=== WHAT THE EXERCISE ASKS ===
Repeat every line of the items below, requests included, but add 130 to each number in the coordinate answers, and leave the pictures out.

=== DATA FOR THIS TASK ===
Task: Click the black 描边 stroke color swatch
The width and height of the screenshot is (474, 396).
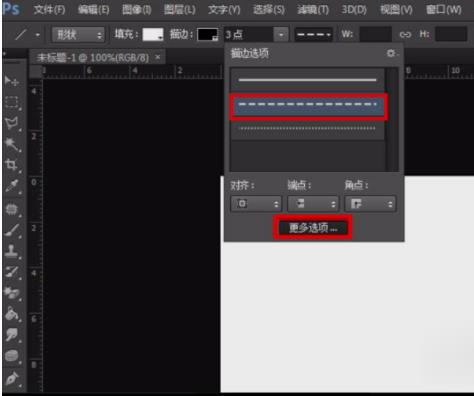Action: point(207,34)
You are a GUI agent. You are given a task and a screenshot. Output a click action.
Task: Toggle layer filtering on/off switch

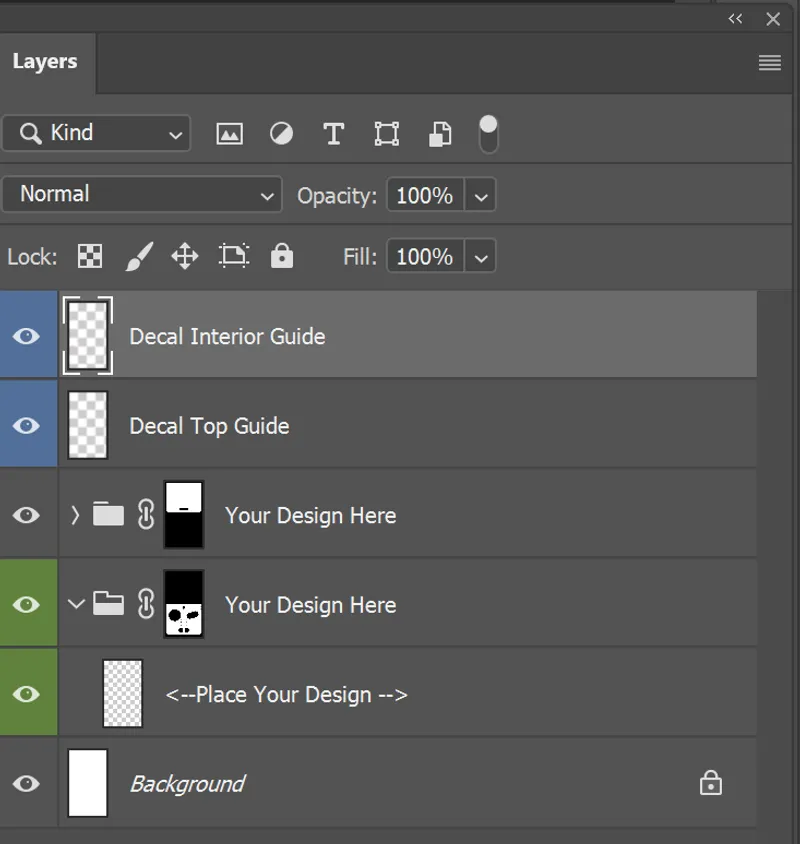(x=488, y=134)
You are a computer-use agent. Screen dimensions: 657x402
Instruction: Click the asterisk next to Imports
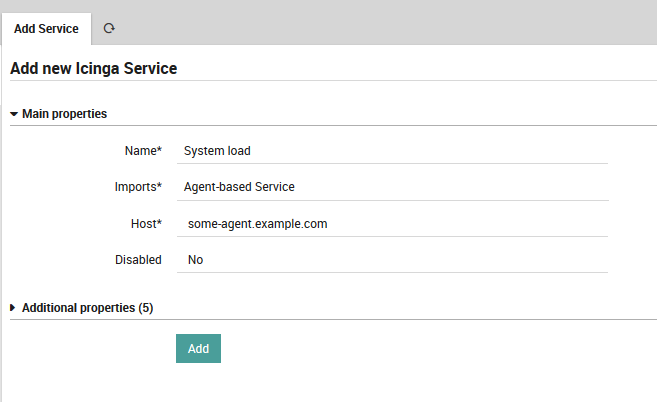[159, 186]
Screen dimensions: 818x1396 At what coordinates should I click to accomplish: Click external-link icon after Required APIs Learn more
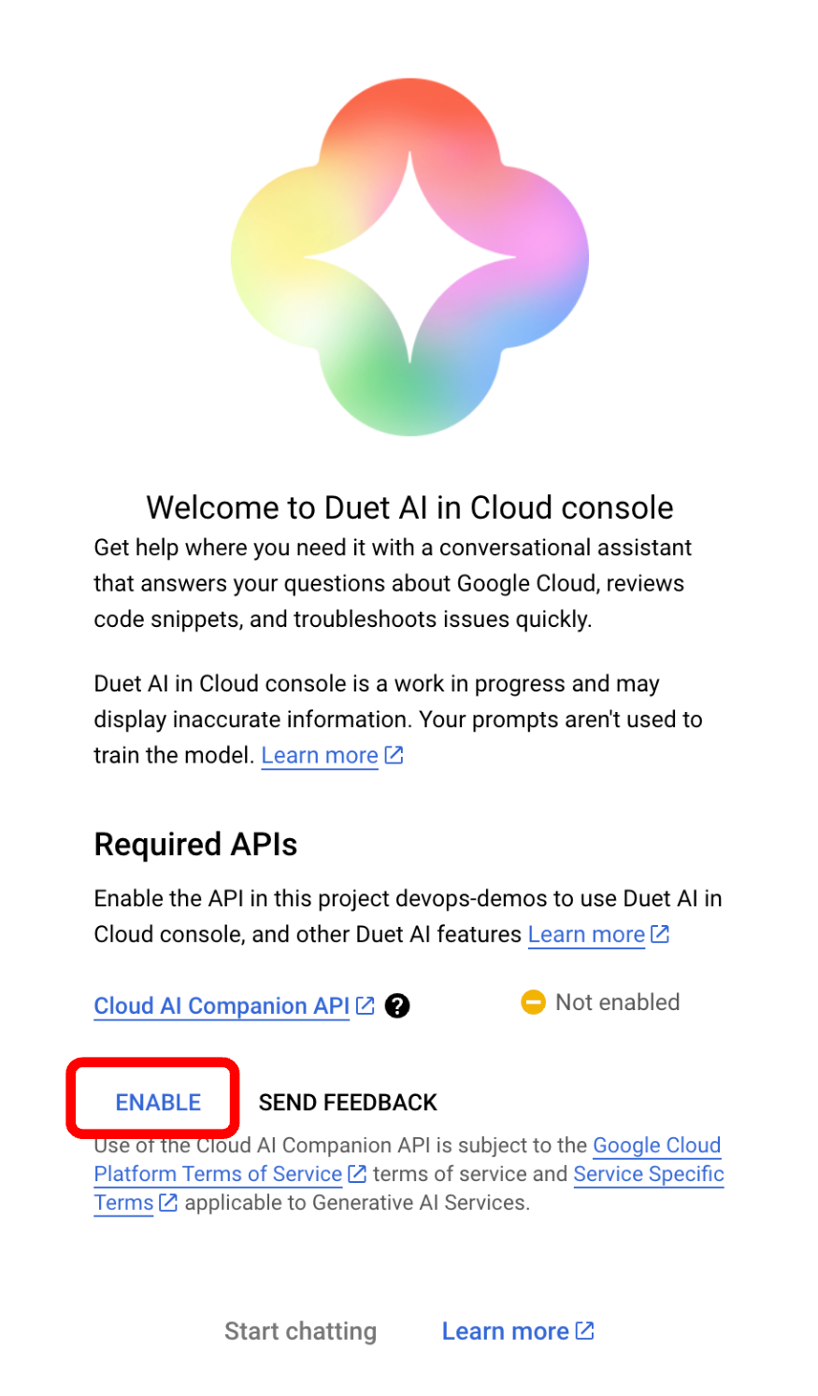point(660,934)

=== FULL SOLUTION ===
Task: Click the black 描边 stroke color swatch
The width and height of the screenshot is (474, 396).
Action: point(337,164)
You are a GUI agent. You are given a task and a screenshot. Output a click action.
Task: Toggle layer filtering on/off switch

(x=618, y=264)
You are a computer-use agent. Screen dimensions: 657x402
Instruction: Click the asterisk next to Imports
[289, 316]
Screen dimensions: 818x1396 At what coordinates should I click to accomplish: Click external-link icon after Required APIs Learn more
point(790,1064)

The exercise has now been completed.